- [SOURCE DATA]:
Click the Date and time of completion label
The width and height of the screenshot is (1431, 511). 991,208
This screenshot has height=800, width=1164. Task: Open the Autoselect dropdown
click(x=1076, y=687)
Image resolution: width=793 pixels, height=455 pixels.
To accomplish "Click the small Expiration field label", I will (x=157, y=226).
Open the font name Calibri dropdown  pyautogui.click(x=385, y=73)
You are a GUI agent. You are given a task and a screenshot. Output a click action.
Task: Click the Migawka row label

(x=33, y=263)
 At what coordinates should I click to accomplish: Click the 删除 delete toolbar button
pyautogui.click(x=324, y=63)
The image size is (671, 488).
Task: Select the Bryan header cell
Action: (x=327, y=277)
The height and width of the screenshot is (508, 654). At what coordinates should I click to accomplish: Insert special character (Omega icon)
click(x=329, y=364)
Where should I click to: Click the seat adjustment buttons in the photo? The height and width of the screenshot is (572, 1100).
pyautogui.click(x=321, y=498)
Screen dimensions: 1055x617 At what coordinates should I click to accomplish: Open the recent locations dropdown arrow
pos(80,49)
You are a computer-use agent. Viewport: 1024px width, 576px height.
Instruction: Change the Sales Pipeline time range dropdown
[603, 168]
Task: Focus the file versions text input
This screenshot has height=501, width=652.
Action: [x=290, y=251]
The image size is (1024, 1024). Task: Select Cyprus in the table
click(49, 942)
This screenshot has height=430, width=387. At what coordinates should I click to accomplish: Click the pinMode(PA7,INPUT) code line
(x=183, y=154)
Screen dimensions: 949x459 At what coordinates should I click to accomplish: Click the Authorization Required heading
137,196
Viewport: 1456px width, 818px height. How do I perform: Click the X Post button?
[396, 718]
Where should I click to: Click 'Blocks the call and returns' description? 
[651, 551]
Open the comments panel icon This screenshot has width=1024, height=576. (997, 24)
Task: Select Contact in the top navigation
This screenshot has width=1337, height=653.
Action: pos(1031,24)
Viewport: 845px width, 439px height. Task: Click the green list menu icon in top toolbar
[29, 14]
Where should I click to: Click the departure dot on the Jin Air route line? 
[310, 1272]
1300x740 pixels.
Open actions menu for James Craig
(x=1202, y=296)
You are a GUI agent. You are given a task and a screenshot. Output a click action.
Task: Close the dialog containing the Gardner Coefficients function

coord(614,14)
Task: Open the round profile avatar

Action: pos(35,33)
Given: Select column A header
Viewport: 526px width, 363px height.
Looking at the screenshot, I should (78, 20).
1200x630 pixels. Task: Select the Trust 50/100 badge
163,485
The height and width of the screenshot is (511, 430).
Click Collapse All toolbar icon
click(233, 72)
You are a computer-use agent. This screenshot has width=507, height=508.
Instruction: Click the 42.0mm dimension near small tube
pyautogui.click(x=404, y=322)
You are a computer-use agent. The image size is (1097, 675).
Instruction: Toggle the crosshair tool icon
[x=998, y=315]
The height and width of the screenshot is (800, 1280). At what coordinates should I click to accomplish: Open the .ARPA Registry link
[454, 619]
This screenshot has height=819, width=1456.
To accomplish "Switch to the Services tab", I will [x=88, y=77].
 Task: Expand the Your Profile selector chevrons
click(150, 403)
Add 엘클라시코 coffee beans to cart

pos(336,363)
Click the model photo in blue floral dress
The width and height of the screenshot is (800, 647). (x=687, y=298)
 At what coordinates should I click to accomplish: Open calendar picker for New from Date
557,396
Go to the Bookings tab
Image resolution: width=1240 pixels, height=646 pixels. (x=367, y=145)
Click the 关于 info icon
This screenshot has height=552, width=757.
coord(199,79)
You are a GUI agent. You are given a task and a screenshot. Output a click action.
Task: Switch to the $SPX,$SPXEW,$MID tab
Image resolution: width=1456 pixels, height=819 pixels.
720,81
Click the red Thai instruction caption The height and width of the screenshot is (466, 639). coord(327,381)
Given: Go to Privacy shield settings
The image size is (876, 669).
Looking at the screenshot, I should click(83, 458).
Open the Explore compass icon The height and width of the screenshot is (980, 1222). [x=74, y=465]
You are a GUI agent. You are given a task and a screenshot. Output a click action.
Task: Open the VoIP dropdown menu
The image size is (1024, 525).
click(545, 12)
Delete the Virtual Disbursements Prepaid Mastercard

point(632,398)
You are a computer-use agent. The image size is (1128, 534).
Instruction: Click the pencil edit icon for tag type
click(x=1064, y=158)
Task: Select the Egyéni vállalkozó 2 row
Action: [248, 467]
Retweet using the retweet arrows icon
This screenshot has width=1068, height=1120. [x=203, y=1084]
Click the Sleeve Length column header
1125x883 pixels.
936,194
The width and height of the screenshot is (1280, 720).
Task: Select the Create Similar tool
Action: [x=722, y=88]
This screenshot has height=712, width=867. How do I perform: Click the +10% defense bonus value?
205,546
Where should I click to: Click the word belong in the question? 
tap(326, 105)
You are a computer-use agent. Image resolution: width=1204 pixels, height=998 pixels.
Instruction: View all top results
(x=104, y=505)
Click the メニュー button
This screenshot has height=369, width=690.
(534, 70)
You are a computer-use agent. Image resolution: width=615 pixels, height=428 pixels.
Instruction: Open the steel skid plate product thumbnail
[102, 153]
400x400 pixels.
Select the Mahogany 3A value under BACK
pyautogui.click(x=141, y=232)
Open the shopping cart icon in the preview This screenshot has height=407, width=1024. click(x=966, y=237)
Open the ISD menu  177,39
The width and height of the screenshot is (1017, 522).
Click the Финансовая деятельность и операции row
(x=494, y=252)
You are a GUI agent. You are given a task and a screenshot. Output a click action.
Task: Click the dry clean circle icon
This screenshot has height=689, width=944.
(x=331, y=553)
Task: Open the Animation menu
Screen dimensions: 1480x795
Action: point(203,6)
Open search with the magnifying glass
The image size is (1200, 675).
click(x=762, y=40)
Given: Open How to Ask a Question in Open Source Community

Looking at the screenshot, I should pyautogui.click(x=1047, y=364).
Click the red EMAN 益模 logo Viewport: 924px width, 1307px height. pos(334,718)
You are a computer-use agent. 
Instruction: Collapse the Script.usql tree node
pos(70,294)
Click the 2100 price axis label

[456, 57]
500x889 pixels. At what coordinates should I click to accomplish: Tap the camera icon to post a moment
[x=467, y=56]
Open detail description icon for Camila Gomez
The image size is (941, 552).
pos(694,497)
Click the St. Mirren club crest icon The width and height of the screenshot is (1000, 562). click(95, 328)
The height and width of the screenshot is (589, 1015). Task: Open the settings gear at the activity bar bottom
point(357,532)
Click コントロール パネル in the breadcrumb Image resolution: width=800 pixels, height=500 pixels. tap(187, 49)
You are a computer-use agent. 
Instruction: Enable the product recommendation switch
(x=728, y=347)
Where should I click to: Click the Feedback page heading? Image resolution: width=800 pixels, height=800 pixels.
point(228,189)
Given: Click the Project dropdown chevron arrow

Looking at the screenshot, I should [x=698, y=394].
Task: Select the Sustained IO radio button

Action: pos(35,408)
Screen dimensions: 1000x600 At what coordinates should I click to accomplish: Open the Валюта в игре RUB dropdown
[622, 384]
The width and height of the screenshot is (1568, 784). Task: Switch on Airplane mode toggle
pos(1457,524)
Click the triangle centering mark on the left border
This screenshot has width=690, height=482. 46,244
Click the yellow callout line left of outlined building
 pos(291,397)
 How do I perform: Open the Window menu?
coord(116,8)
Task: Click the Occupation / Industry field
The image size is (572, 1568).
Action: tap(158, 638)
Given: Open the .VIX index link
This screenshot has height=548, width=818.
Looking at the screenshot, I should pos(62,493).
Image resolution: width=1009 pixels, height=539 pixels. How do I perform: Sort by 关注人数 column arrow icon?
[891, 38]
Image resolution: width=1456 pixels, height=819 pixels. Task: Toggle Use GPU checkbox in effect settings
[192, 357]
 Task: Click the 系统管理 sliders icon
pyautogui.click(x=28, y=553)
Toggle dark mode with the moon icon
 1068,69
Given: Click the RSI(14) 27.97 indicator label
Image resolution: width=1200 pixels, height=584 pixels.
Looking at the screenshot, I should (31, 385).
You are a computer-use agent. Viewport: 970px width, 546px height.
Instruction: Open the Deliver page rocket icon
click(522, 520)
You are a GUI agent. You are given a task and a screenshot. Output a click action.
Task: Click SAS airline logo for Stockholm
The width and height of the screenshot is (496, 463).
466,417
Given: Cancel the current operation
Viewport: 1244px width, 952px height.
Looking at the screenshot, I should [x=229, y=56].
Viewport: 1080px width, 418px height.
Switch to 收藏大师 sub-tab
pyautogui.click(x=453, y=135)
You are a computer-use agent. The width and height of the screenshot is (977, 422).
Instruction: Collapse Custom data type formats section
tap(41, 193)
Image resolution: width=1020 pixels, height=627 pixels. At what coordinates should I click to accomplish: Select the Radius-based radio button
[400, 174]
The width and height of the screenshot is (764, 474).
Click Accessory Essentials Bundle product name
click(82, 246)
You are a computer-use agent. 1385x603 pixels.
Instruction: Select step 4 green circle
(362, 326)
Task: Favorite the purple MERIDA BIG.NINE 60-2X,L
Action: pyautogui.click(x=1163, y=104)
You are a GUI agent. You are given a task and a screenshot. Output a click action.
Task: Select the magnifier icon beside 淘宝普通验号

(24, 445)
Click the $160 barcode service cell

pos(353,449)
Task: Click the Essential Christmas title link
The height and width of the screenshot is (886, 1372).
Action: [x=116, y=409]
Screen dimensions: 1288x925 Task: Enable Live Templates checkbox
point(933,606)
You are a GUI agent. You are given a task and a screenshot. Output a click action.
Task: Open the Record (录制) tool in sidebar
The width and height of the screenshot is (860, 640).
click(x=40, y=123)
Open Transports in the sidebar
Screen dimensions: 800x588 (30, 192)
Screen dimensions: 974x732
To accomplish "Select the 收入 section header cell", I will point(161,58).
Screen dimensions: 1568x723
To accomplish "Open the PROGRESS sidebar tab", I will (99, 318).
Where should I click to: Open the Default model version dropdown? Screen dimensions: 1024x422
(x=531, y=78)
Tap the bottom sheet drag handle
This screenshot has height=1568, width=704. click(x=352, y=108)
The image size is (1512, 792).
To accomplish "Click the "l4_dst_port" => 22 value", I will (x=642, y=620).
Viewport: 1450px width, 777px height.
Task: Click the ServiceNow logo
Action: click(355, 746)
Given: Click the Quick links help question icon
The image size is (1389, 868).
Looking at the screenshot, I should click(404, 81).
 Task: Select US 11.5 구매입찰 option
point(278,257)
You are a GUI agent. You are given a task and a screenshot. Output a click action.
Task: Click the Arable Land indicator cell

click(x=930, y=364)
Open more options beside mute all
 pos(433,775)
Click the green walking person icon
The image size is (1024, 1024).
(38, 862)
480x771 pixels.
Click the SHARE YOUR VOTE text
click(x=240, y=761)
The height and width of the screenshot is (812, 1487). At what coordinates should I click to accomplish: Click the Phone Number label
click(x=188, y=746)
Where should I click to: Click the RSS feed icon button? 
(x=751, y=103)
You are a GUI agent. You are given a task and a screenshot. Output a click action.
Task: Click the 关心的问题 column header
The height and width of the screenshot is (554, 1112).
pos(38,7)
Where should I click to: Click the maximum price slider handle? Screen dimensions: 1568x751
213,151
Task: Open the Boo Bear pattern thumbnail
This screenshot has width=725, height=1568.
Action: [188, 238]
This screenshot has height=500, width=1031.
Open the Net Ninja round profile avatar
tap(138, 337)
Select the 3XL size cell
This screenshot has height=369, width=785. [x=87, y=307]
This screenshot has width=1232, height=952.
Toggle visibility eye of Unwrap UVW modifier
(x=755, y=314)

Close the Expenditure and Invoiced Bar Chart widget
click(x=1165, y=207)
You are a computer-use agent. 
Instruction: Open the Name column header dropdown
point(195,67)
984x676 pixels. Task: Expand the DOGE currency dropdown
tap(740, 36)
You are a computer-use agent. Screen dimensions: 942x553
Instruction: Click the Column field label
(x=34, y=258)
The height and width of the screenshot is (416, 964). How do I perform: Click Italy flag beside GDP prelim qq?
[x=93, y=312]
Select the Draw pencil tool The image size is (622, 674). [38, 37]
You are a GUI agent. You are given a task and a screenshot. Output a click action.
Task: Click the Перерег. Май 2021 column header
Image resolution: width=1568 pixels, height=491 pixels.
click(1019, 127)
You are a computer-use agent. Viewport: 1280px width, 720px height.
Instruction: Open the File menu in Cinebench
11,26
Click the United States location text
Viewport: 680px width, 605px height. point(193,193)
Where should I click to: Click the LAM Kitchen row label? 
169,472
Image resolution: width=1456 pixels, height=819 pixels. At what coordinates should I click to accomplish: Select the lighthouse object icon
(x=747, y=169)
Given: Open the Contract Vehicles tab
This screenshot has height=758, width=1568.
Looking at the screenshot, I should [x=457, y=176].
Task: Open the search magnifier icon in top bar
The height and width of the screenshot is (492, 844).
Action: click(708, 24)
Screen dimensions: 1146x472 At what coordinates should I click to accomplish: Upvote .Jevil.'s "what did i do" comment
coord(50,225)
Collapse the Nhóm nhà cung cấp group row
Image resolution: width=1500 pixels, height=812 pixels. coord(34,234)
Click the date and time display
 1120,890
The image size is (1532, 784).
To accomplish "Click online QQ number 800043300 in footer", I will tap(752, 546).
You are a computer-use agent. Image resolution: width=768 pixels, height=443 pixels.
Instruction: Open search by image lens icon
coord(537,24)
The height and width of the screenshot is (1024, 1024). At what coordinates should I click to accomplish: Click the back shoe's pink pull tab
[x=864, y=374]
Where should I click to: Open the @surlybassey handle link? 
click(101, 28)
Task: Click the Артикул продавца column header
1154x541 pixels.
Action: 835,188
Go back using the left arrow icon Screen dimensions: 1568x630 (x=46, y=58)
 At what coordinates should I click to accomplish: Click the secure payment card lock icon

- [TASK STATEMENT]: Will you return exactly the lines above from the one with "Instruction: Enable the" down to the one with "Task: Click the Occupation / Industry field", counting both as part of the range?

- [WRITTEN SOLUTION]:
Instruction: Enable the product recommendation switch
(x=728, y=347)
Where should I click to: Click the Feedback page heading? Image resolution: width=800 pixels, height=800 pixels.
point(228,189)
Given: Click the Project dropdown chevron arrow

Looking at the screenshot, I should [x=698, y=394].
Task: Select the Sustained IO radio button

Action: pos(35,408)
Screen dimensions: 1000x600 At what coordinates should I click to accomplish: Open the Валюта в игре RUB dropdown
[622, 384]
The width and height of the screenshot is (1568, 784). Task: Switch on Airplane mode toggle
pos(1457,524)
Click the triangle centering mark on the left border
This screenshot has width=690, height=482. 46,244
Click the yellow callout line left of outlined building
 pos(291,397)
 How do I perform: Open the Window menu?
coord(116,8)
Task: Click the Occupation / Industry field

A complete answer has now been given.